On Monday of this week, the newspaper asked Mr. Gourley his impressions of his new workplace.

“One meeting is too soon,” he answered.

Barely pausing, however, he quickly added, “Still, I have some perspectives from my prior experience that I think can help.

After studying the culture and history of the School Board, Mr. Gourley has isolated one nagging problem from which numerous others spring:

“Not only do meetings go on too long,” he said, “but without focus.”

As he was leaving the Board Room that evening, a man told him, “That is the shortest School Board meeting I can remember.”

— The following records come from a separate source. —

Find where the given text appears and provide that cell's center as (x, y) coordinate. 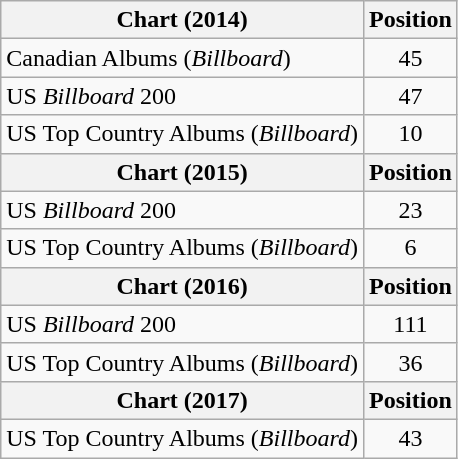
Chart (2016) (182, 286)
Chart (2017) (182, 400)
47 (411, 96)
111 (411, 324)
23 (411, 210)
36 (411, 362)
43 (411, 438)
6 (411, 248)
10 (411, 134)
Chart (2014) (182, 20)
Chart (2015) (182, 172)
45 (411, 58)
Canadian Albums (Billboard) (182, 58)
Locate the cell with the specified text and output its [x, y] center coordinate. 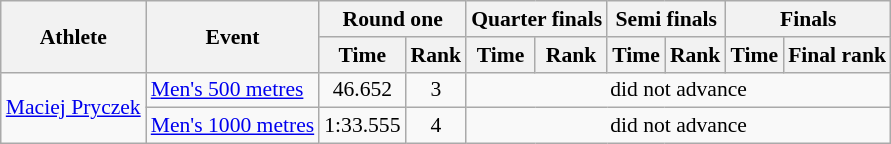
Semi finals [666, 19]
Men's 500 metres [233, 90]
1:33.555 [362, 126]
Finals [808, 19]
Athlete [74, 36]
46.652 [362, 90]
Quarter finals [536, 19]
3 [436, 90]
4 [436, 126]
Round one [392, 19]
Men's 1000 metres [233, 126]
Final rank [837, 55]
Event [233, 36]
Maciej Pryczek [74, 108]
For the text-containing cell, return its midpoint in (x, y) coordinate format. 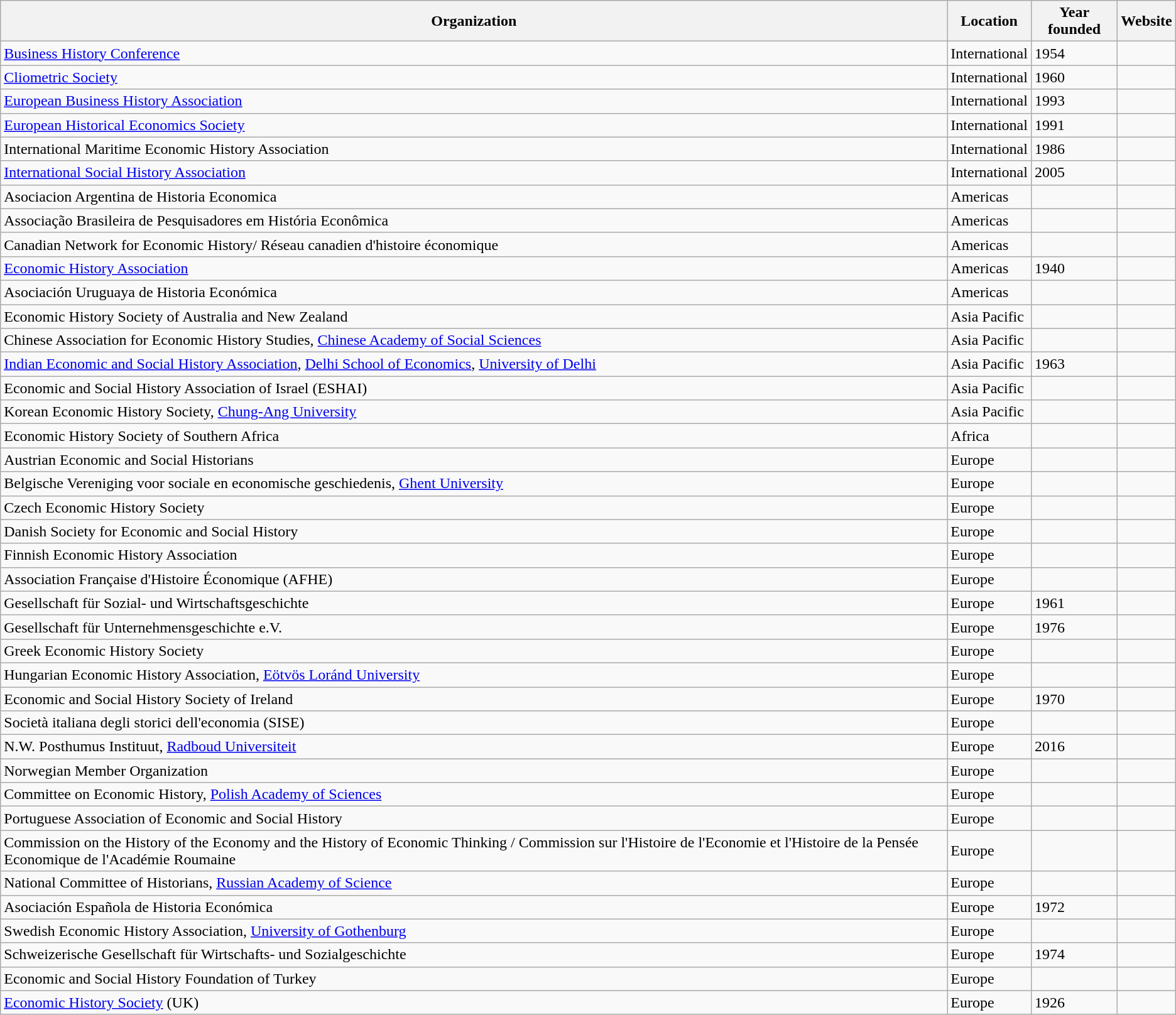
Swedish Economic History Association, University of Gothenburg (474, 931)
Canadian Network for Economic History/ Réseau canadien d'histoire économique (474, 244)
Schweizerische Gesellschaft für Wirtschafts- und Sozialgeschichte (474, 955)
Economic and Social History Association of Israel (ESHAI) (474, 388)
1972 (1074, 907)
National Committee of Historians, Russian Academy of Science (474, 883)
Hungarian Economic History Association, Eötvös Loránd University (474, 675)
Portuguese Association of Economic and Social History (474, 819)
Cliometric Society (474, 77)
Czech Economic History Society (474, 508)
Economic History Society of Australia and New Zealand (474, 316)
1970 (1074, 699)
European Business History Association (474, 101)
Economic History Society of Southern Africa (474, 436)
International Maritime Economic History Association (474, 149)
Greek Economic History Society (474, 651)
Gesellschaft für Sozial- und Wirtschaftsgeschichte (474, 603)
Norwegian Member Organization (474, 771)
Economic and Social History Society of Ireland (474, 699)
1954 (1074, 53)
Year founded (1074, 21)
Africa (989, 436)
1926 (1074, 1003)
1963 (1074, 364)
Gesellschaft für Unternehmensgeschichte e.V. (474, 627)
Economic History Association (474, 268)
Economic and Social History Foundation of Turkey (474, 979)
Società italiana degli storici dell'economia (SISE) (474, 723)
1960 (1074, 77)
Committee on Economic History, Polish Academy of Sciences (474, 795)
Association Française d'Histoire Économique (AFHE) (474, 579)
Asociación Española de Historia Económica (474, 907)
Finnish Economic History Association (474, 555)
1991 (1074, 125)
N.W. Posthumus Instituut, Radboud Universiteit (474, 747)
Website (1146, 21)
1940 (1074, 268)
Location (989, 21)
Chinese Association for Economic History Studies, Chinese Academy of Social Sciences (474, 340)
International Social History Association (474, 173)
Associação Brasileira de Pesquisadores em História Econômica (474, 220)
Business History Conference (474, 53)
1986 (1074, 149)
Indian Economic and Social History Association, Delhi School of Economics, University of Delhi (474, 364)
Economic History Society (UK) (474, 1003)
2016 (1074, 747)
Organization (474, 21)
Asociación Uruguaya de Historia Económica (474, 292)
2005 (1074, 173)
Korean Economic History Society, Chung-Ang University (474, 412)
Belgische Vereniging voor sociale en economische geschiedenis, Ghent University (474, 484)
1993 (1074, 101)
1974 (1074, 955)
European Historical Economics Society (474, 125)
Austrian Economic and Social Historians (474, 460)
Asociacion Argentina de Historia Economica (474, 197)
1976 (1074, 627)
Danish Society for Economic and Social History (474, 531)
1961 (1074, 603)
From the cell containing the given text, extract its center point as [x, y] coordinate. 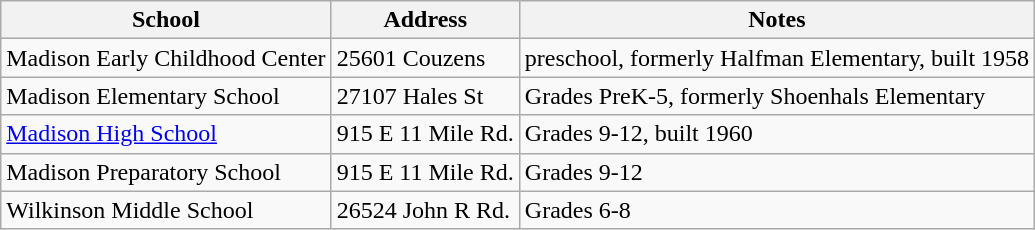
Wilkinson Middle School [166, 210]
preschool, formerly Halfman Elementary, built 1958 [776, 58]
Grades PreK-5, formerly Shoenhals Elementary [776, 96]
Grades 6-8 [776, 210]
27107 Hales St [425, 96]
Madison Preparatory School [166, 172]
Address [425, 20]
26524 John R Rd. [425, 210]
Notes [776, 20]
25601 Couzens [425, 58]
School [166, 20]
Madison Elementary School [166, 96]
Grades 9-12 [776, 172]
Madison Early Childhood Center [166, 58]
Grades 9-12, built 1960 [776, 134]
Madison High School [166, 134]
Find where the given text appears and provide that cell's center as (X, Y) coordinate. 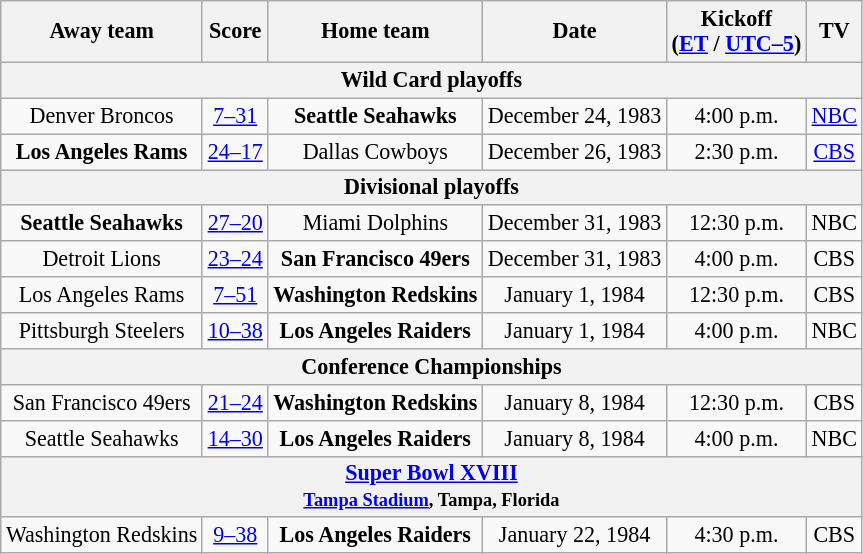
Conference Championships (432, 366)
December 26, 1983 (575, 151)
14–30 (235, 438)
Divisional playoffs (432, 187)
Wild Card playoffs (432, 80)
December 24, 1983 (575, 116)
4:30 p.m. (736, 535)
Kickoff(ET / UTC–5) (736, 30)
21–24 (235, 402)
7–51 (235, 295)
2:30 p.m. (736, 151)
Pittsburgh Steelers (102, 330)
Date (575, 30)
9–38 (235, 535)
TV (834, 30)
January 22, 1984 (575, 535)
Dallas Cowboys (376, 151)
Detroit Lions (102, 259)
Miami Dolphins (376, 223)
23–24 (235, 259)
Score (235, 30)
Home team (376, 30)
10–38 (235, 330)
Away team (102, 30)
24–17 (235, 151)
27–20 (235, 223)
Super Bowl XVIIITampa Stadium, Tampa, Florida (432, 486)
7–31 (235, 116)
Denver Broncos (102, 116)
Capture the cell that displays the provided text and extract its (x, y) central coordinate. 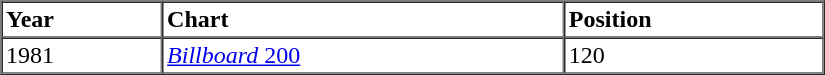
Position (694, 20)
Billboard 200 (364, 56)
1981 (82, 56)
120 (694, 56)
Chart (364, 20)
Year (82, 20)
Determine the (X, Y) coordinate at the center of the cell enclosing the given text.  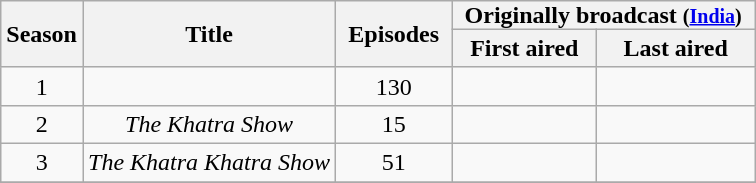
2 (42, 124)
First aired (524, 48)
51 (394, 162)
15 (394, 124)
Originally broadcast (India) (604, 15)
Season (42, 34)
The Khatra Khatra Show (208, 162)
Last aired (676, 48)
130 (394, 86)
Title (208, 34)
3 (42, 162)
The Khatra Show (208, 124)
Episodes (394, 34)
1 (42, 86)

Mr. Gourley expects to hear something like that regularly, starting with the first meeting of the new year, next Tuesday at 7, in the Board Room on Irving Place.



In Search of a Palliative

In the general course of Board meetings, there is too much meaningless, aimless chatter and gasbagging, he indicated.

Discipline is needed. He said in the first installment of this series that all significant Board business should be confined to the hours of 7 to 9 o’clock so that families and others who commonly depart at that hour will not miss anything.

If business is not concluded during that window, Mr. Gourley wants it put over until the following meeting so that pertinent matters will be conducted and concluded by a decent hour.



Time to Consult

Mr. Gourley plans to talk over his ideas with his four colleagues before making many pronouncements.

“I hope to clarify my feelings with the other members so that hopefully we can get some consensus,” he said.

He cited three troubling areas:

Official information needlessly repeated.

Observations by Board remembers that are repeated and compounded by colleagues.

An insensitively organized agenda that either is wrongfully assembled or is allowed to wander without regard to family priorities and the clock on the wall.


Wasting Time

For one illustration, he cited a financial report issued by Asst. Supt. David El Fattal at last month’s meeting. Everybody in the Board Room, including the tiny audience, was familiar with the document, Mr. Gourley said.

There was no need, he felt, to consume everyone’s precious time by methodically regurgitating what everybody knew.

“Completely wasted exercise,” is how he branded it.

Not Complex

Curing what purportedly is wrong is not complicated, he insists.

Fixing it “really is a very simple process,” said Mr. Gourley, who tends to wrap up his suggestions in tidy packages he is convinced are easy to understand — and adopt.

As predicted last summer, Mr. Gourley remains the dynamo of his younger days. With his driven personality as a premier attraction, audiences should start to grow for School Board meetings.